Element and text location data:
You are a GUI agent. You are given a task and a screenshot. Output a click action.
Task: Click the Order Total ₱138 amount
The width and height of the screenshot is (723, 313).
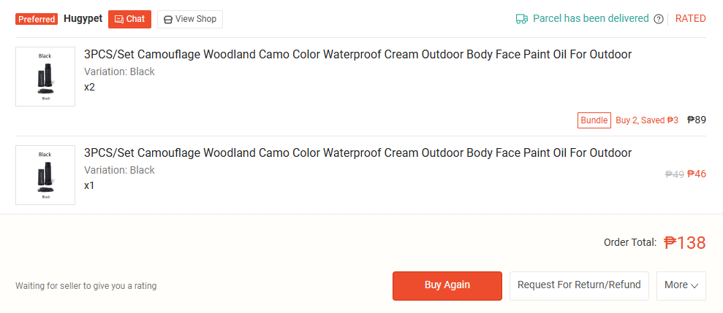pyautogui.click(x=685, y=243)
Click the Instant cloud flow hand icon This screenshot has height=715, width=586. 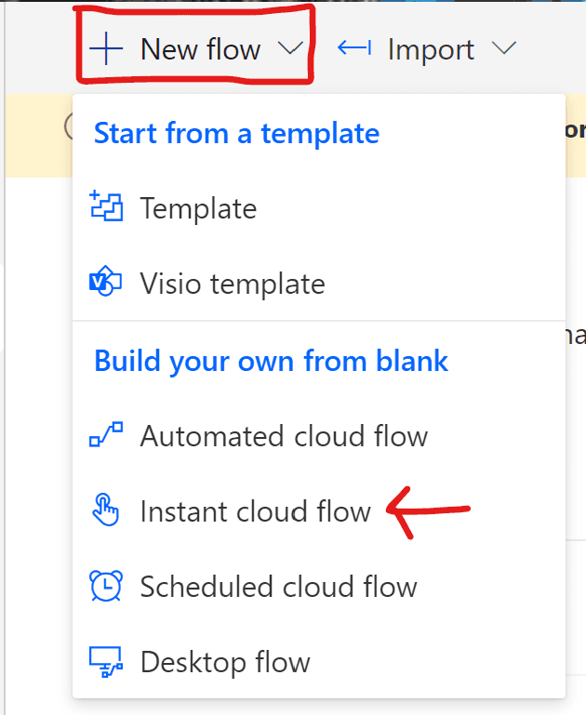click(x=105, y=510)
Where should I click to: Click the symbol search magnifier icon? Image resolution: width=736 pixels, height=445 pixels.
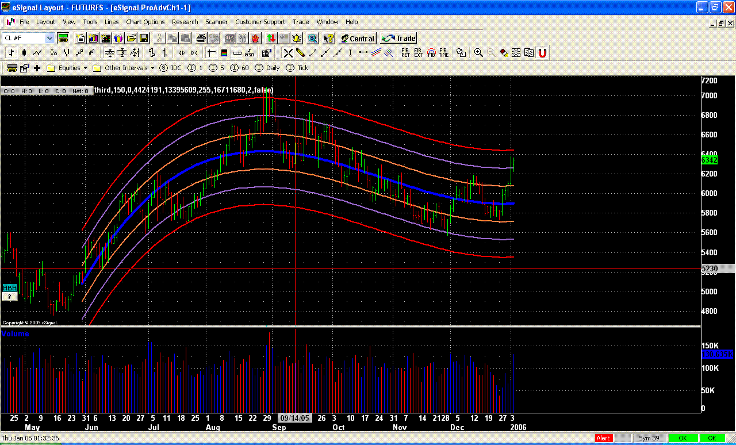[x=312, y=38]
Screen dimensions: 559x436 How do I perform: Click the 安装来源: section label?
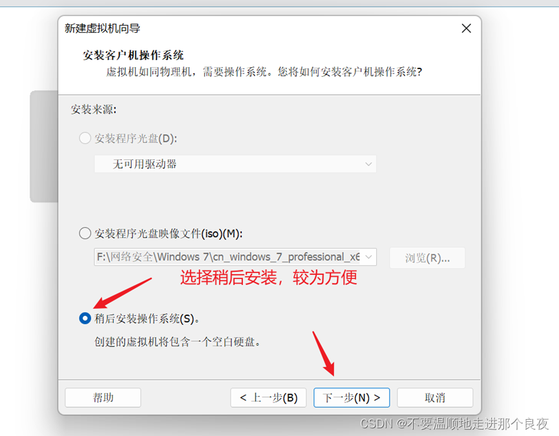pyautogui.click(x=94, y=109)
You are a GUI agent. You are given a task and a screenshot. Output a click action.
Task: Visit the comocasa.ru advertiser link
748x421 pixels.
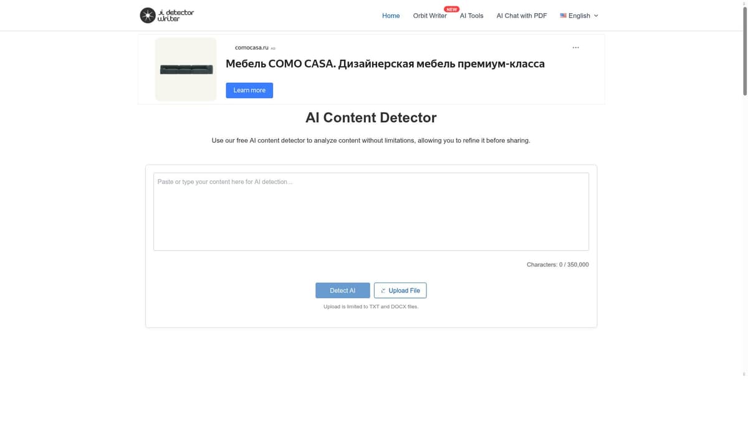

Required task: Rewrite everything from the line containing "Where should I" down to the end of the material, replacing "magnifier" with "magnifying glass" and keeping all else the same. Leave the pictures out of your version.

Answer in full:
Where should I click to: Click the symbol search magnifying glass icon? Image resolution: width=736 pixels, height=445 pixels.
[x=312, y=38]
Screen dimensions: 559x436 How do I perform: Click the 安装来源: section label?
pyautogui.click(x=94, y=109)
You are a GUI agent. You are given a task and a screenshot. Output a click action.
Task: Visit the comocasa.ru advertiser link
748x421 pixels.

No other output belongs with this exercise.